**WORK ORDER**
Each entry is to be printed again word for word.

**AVAILABLE RECORDS**
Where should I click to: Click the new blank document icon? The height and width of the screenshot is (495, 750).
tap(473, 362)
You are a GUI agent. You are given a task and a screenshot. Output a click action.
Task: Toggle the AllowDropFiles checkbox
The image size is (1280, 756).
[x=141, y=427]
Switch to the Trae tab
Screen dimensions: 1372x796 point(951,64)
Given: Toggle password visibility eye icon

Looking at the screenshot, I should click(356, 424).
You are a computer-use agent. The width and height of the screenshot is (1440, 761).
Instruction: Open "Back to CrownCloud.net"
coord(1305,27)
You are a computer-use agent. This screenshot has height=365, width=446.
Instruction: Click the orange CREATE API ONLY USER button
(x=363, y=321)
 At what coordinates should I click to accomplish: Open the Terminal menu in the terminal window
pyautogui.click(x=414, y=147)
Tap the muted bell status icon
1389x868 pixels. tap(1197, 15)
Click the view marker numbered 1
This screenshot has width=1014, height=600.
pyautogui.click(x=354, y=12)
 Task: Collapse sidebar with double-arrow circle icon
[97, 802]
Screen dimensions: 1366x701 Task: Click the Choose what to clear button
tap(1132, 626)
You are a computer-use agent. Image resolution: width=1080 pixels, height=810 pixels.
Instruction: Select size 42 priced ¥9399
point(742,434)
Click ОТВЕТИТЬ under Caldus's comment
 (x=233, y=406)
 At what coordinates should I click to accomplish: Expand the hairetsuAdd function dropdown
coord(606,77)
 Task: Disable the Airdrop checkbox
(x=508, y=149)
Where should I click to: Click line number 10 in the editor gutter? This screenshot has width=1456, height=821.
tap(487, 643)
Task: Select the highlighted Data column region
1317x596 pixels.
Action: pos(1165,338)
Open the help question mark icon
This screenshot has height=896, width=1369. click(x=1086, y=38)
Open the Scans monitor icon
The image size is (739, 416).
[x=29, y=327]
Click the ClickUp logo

**YOUR RESPONSE**
Where should I click to: Click the new blank document icon? The height and width of the screenshot is (495, 750).
tap(473, 362)
You are a GUI agent. You are given a task and a screenshot. Output a click action.
Task: Toggle the AllowDropFiles checkbox
The image size is (1280, 756).
[x=141, y=427]
Switch to the Trae tab
Screen dimensions: 1372x796 point(951,64)
Given: Toggle password visibility eye icon

Looking at the screenshot, I should click(356, 424).
You are a computer-use agent. The width and height of the screenshot is (1440, 761).
Instruction: Open "Back to CrownCloud.net"
coord(1305,27)
You are a computer-use agent. This screenshot has height=365, width=446.
Instruction: Click the orange CREATE API ONLY USER button
(x=363, y=321)
 At what coordinates should I click to accomplish: Open the Terminal menu in the terminal window
pyautogui.click(x=414, y=147)
Tap the muted bell status icon
1389x868 pixels. tap(1197, 15)
Click the view marker numbered 1
This screenshot has width=1014, height=600.
pyautogui.click(x=354, y=12)
 Task: Collapse sidebar with double-arrow circle icon
[97, 802]
Screen dimensions: 1366x701 Task: Click the Choose what to clear button
tap(1132, 626)
You are a computer-use agent. Image resolution: width=1080 pixels, height=810 pixels.
Instruction: Select size 42 priced ¥9399
point(742,434)
Click ОТВЕТИТЬ under Caldus's comment
 (x=233, y=406)
 At what coordinates should I click to accomplish: Expand the hairetsuAdd function dropdown
coord(606,77)
 Task: Disable the Airdrop checkbox
(x=508, y=149)
Where should I click to: Click line number 10 in the editor gutter? This screenshot has width=1456, height=821.
tap(487, 643)
Task: Select the highlighted Data column region
1317x596 pixels.
Action: pos(1165,338)
Open the help question mark icon
This screenshot has height=896, width=1369. click(x=1086, y=38)
Open the Scans monitor icon
The image size is (739, 416).
[x=29, y=327]
Click the ClickUp logo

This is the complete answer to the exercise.